Twitter, The New News Destination


Twitter, The New News Destination

Washington: How effective is the micro blogging website Twitter in spreading news, since every media organization of any consequence has an account these days?

That's the question Sudha Ram, from the University of Arizona, sets out to answer in a recent study of a dozen major news organizations that use the social media website for sharing their content.

The answer, according to Ram's research, varies widely by news agencies and there may not be one universally applicable strategy for maximizing Twitter effectiveness.

However, news agencies can learn a lot by looking at how their news diffuses once it is posted on Twitter, said Ram, professor of Management Information Systems (MIS) and Computer Science at Arizona's Eller College of Management.

Ram examined, over a six-month period, the Twitter activity of 12 major news organizations focused on US news, global news, technology news or financial news, according to an Arizona statement.

All of the agencies selected - the New York Times, Washington Post, BBC, NPR, Reuters, Guardian, Forbes, Financial Times, Mashable, Arstechnica, Wired and Bloomberg - regularly shared news articles on Twitter, which allowed users to post 140-character messages as well as links to online content.

Ram, working with Devi Bhattacharya, an MIS doctoral student at Arizona, tracked what happened to a news article after it was tweeted by a news organization.

Together, they looked at how many people retweeted, or reposted, the article on their own Twitter feeds, then how many times it was subsequently retweeted from those accounts and so forth.

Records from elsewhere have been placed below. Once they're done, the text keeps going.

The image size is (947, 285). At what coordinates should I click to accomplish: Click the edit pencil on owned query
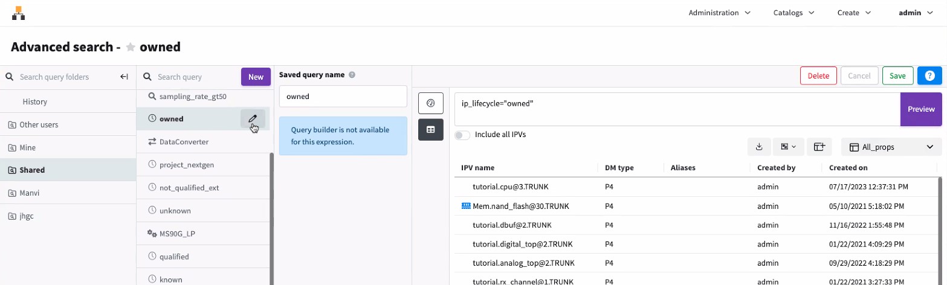coord(253,119)
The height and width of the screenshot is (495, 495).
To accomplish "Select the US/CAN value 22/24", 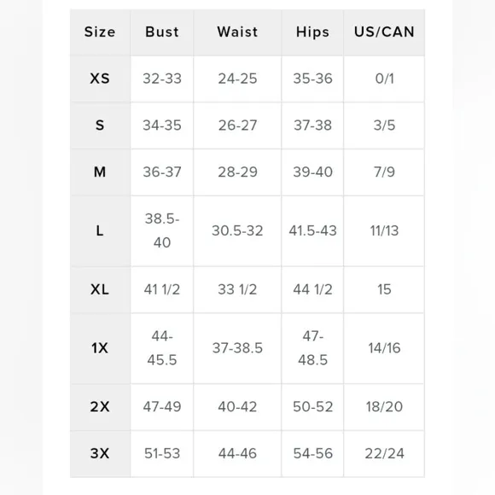I will [384, 453].
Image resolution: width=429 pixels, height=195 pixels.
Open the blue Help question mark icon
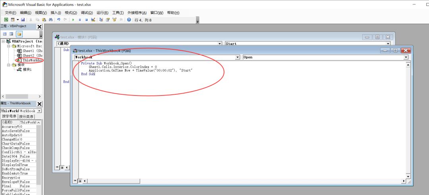[x=129, y=20]
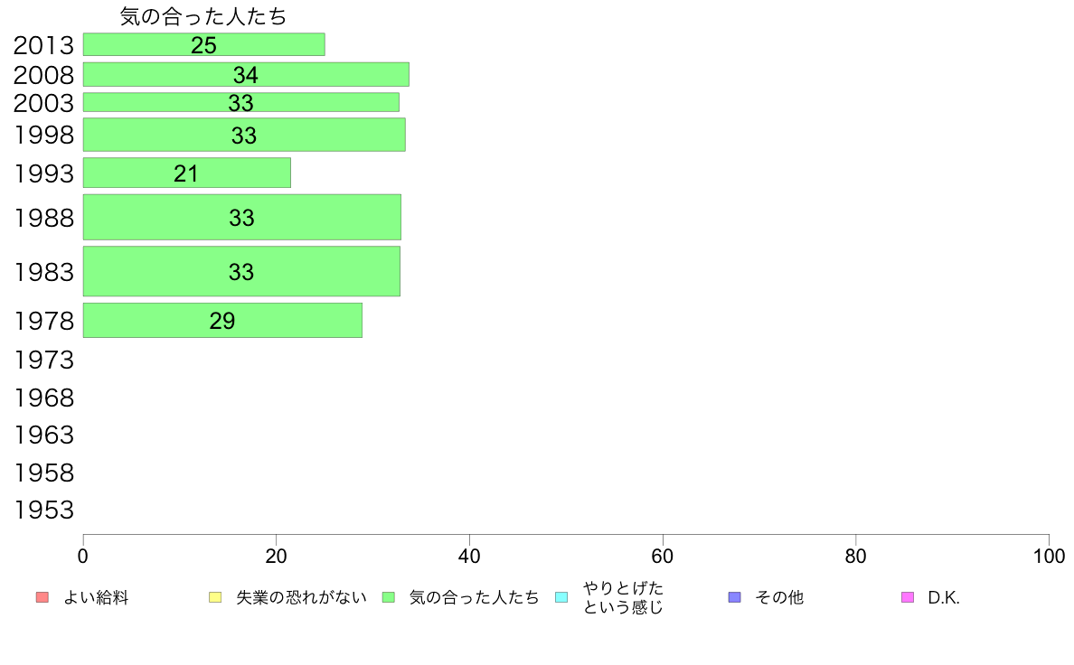Click the 1953 year label
This screenshot has width=1074, height=665.
(x=43, y=510)
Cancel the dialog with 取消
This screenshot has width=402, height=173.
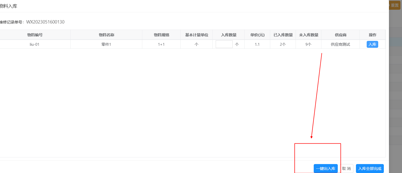point(346,169)
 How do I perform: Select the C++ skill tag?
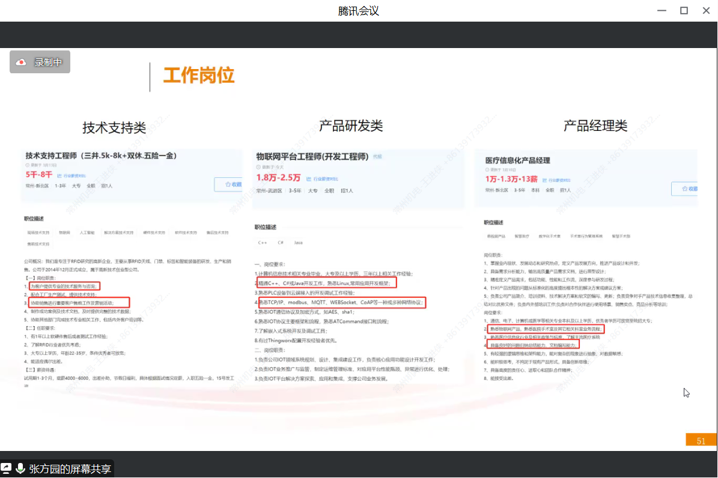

They were then able to evaluate the volume and extent of spread of an article on Twitter, as well as its overall lifespan.

"The goal for a news agency is to have a lot of people reading and following your articles," said Ram.

"What we've done is use network analysis, which is quite different from just looking at the total number of tweets or total number of retweets. You're starting to see, over time, how information is spreading," Ram said.

Ram and Bhattacharya rendered the data they collected from each organization visually as images. These appear something like fireworks, with dots representing individual Twitter users and cascade streams from those dots depicting retweets.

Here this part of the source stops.